ISIS fighters and their kin surrender in Syria

Where's Waldo?
Baghouz, Syria -- Islamic State jihadis and their families chose life instead of Paradise and 72 virgins after U.S.-backed offensive in Syria overwhelms them.

US-backed Syrian fighters said Thursday a “large number” of Islamic State jihadists and their families were surrendering a day after intense fighting in the last speck of land the extremists still hold in eastern Syria.

At the edge of the village where the militants are still holed up, men, women and children climbed a road that winds along a cliff overlooking what remains of a somewhat odiferous tent encampment. Members of the Syrian Democratic Forces (SDF) said they searched the evacuees as they reached the front lines looking for explosive devices and weapons.

Many of the scumwafers carried rolls of blankets and clothes but cast them aside as they made their way up the hill. 

Women carried babies as little jihadi munchkins slowly made their way up the rocky terrain. Most of the men were wounded, with many limping or gimping along with crutches, and they carried little aside from water bottles and made the women, or whoever was under those burqas, do all the work.

Women were weighted down with duffel and non-recyclable plastic bags, and children holding onto their arms or onto the black coffins in which their apparent mothers were clad.

The sound of sporadic gunfire echoed off the cliff and US-led coalition planes flew overhead, bombing and rocketing the crap out of the crap-weasels below.

SDF spokesman Mustafa Bali said after an intensive offensive Wednesday from multiple fronts, “a large number” of IS members and their families “started to surrender” [as opposed to being blown to little bite-size pieces] early Thursday.

The UN said in a Wednesday report that some 7,000 new evacuees are expected to arrive at an already overpopulated displaced people’s camp to the north over the next few days.
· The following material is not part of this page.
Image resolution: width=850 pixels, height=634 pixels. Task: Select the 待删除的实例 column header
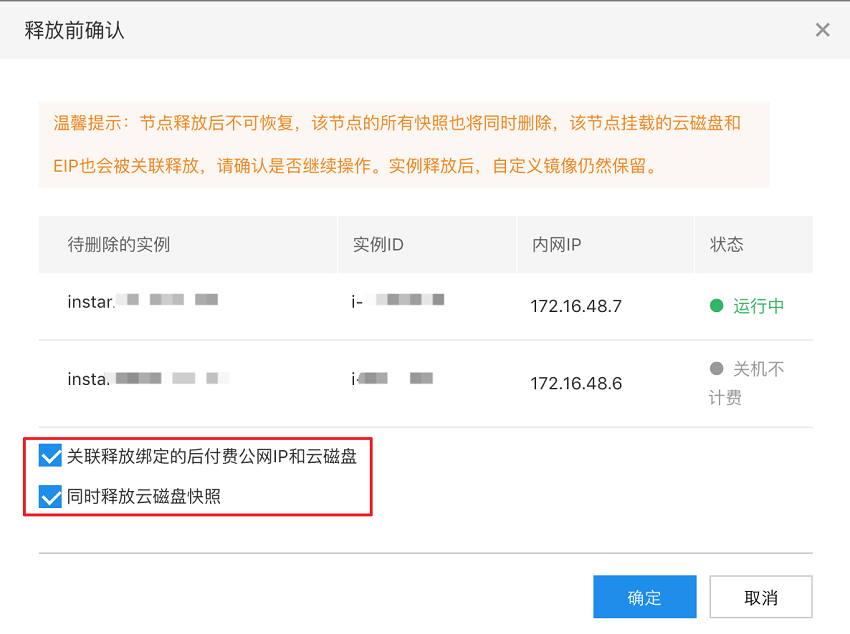coord(119,245)
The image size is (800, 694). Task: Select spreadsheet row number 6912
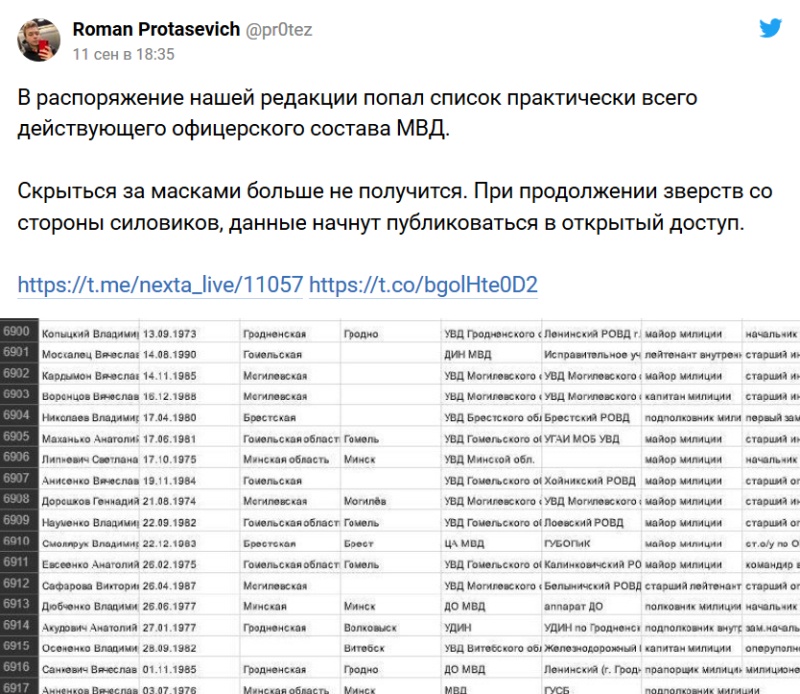(x=17, y=583)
The Democrats are hoping they will come here through Mexico.

The SDF forces said the militants took advantage of dusty and windy conditions a day earlier to launch multiple counterattacks. The US-backed forces fought back, repelling the offensive and apparently triggering the latest evacuation.

Windy conditions continued on Thursday, and SDF commanders inspected front-line positions early in the day.
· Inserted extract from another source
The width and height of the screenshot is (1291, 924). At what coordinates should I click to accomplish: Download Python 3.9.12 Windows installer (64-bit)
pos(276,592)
A day after heavy bombing and clashes, it was quiet Thursday. By early afternoon, it began drizzling. The battle to retake Baghouz and surrounding villages began in September, but has been paused on a number of occasions to allow civilians out.

Some fighters have surrendered in recent weeks, but hard-core militants, including many foreigners, are still holed up in the shrinking space along the eastern banks of the Euphrates River. Since early February, more than 10,000 civilians were evacuated from the IS-held pocket, most of them religious family members of IS fighters.

The capture of Baghouz would be a milestone in the devastating four-year campaign to dismantle the terror group’s self-declared caliphate, which once covered a vast territory straddling both Syria and Iraq.

Wind and dust storms give the extremists a short break from airstrikes and aerial reconnaissance. The militants have also burned tires and oil to thicken the air cover above their tent encampment in Baghouz, where an unknown number remain holed up. Thankfully they have not captured any pilots to burn as they had in the past.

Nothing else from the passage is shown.